● **EXERCÍCIOS**:
A. Indique se cada afirmação concorda com o texto sobre a árvore da praça e responda sim ou não, citando literalmente as palavras do texto que decidem a resposta. (i) Os pequenos insetos encontraram seu mundo intacto ao voltar. (ii) No poema citado, o filho pede ao pai que não corte a árvore. (iii) Os moradores tiveram a chance de clamar em defesa da árvore.
B. Transcreva sem nenhuma alteração o trecho do texto sobre a árvore da praça que começa em "Ali, as motos" e termina em "deslizava mais suavemente.".

● **TEXTO DE ESTUDO**:

"""

A cidade amanheceu menos verde, menos oxigenada, menos ensombrada.
Pássaros retornaram para seus ninhos, mas, à semelhança da ave que Noé
soltou após o dilúvio, estes não mais encontraram os galhos com que estavam
familiarizados. Também não havia arca pra onde retornar... Pequenos insetos,
igualmente, voltaram para o seu mundo, mas ele havia sido destruído. Outros se
foram com ele.
Sim, a cidade amanheceu com menos árvores, menos pássaros, e com a
natureza mais emudecida.
Profissionais, transeuntes, e vendedores ali se ilhavam, protegidos da
inclemência solar e a vida parecia melhor.
Aquela árvore frutificava em sorrisos, amores, olhares brilhantes.
Clientes de banco ou familiares que ficavam à espera, des-fruta-vam de um
tesouro que não cabe nos cofres.
Quantas mãos ali se apertaram, quantos abraços ali foram dados quanto
dinheiro ali se contou! Era um dos poucos lugares onde pobres e ricos se
encontravam, atraídos pelos instintos poderosos de nossas origens silvícolas.
Ali, as motos esfriavam seus motores. Como uma mãe, a árvore as ninava,
botava-as para dormir. “Aquietem-se! O povo está cansado desse barulho!”...
A conversa fluía com mais facilidade, o tempo deslizava mais suavemente.
Era uma sala (ao ar livre) de terapia para os mais idosos, uma ponte
entre nós e a floresta. Uma mão da mãe Gaia que nos acariciava e nos protegia
contra o sol e o tempo inclementes.
Era um oásis de sombra na selva de pedra. Ela nos pertencia, e foi-nos
tirada sem que percebêssemos.
Em A Árvore da Serra, de Augusto dos Anjos, o filho agarrou-se com o
tronco e gritou: "Não corte a árvore, meu pai, para que eu viva!".
Ele teve a chance de clamar em sua defesa, mas nós não tivemos essa
oportunidade. E quando a árvore tombou, certamente também levou consigo um
pouco de nós como ocorreu com o filho no poema.
A cidade amanheceu desarvorada. Desarvorada no sentido mais amplo.
Desarvorado significa ficar transtornado, confuso, desorientado. E foi assim
que se sentiram os que tiveram suas retinas feridas ao chegarem na praça, pois
puderam enxergar melhor os riscos que corremos.
Sentiram-se ofuscados pelo desapontamento.
Ao votar, sempre esperamos benevolência, sombra e água fresca dos que
elegemos. Sonhávamos e ainda sonhamos com uma melhor gestão do meio ambiente.
Mas a cidade, menos ensombrada, tornou-se assombrada com a possibilidade de ser
engolida pela modernidade insana.

"""

● **DADOS EM ESTUDO**:
"""

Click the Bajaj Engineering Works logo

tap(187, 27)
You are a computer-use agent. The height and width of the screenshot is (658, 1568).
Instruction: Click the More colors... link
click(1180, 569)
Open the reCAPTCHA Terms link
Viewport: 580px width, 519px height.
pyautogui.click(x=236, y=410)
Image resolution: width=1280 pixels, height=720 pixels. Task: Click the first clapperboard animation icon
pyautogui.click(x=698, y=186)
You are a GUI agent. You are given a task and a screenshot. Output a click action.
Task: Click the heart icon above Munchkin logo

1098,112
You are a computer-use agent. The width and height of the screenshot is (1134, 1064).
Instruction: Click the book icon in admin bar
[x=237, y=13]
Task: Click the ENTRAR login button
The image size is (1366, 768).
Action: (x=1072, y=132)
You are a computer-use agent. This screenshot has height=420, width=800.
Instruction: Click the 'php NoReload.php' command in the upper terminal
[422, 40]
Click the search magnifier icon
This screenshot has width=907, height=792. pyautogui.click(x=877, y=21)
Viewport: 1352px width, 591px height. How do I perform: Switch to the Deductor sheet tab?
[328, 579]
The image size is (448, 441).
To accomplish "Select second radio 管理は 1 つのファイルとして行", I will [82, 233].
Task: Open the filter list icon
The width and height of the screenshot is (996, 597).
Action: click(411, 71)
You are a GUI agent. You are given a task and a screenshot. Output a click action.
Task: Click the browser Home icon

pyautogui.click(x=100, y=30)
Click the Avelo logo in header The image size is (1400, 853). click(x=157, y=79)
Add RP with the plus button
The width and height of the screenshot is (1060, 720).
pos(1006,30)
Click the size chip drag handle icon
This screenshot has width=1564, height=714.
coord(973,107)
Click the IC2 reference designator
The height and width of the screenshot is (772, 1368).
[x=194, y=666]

"""

● **LISTA DE RESPOSTAS**:
A.
(i) Não: "mas ele havia sido destruído".
(ii) Sim: "Não corte a árvore, meu pai, para que eu viva!".
(iii) Não: "mas nós não tivemos essa oportunidade".

B.
Ali, as motos esfriavam seus motores. Como uma mãe, a árvore as ninava,
botava-as para dormir. “Aquietem-se! O povo está cansado desse barulho!”...
A conversa fluía com mais facilidade, o tempo deslizava mais suavemente.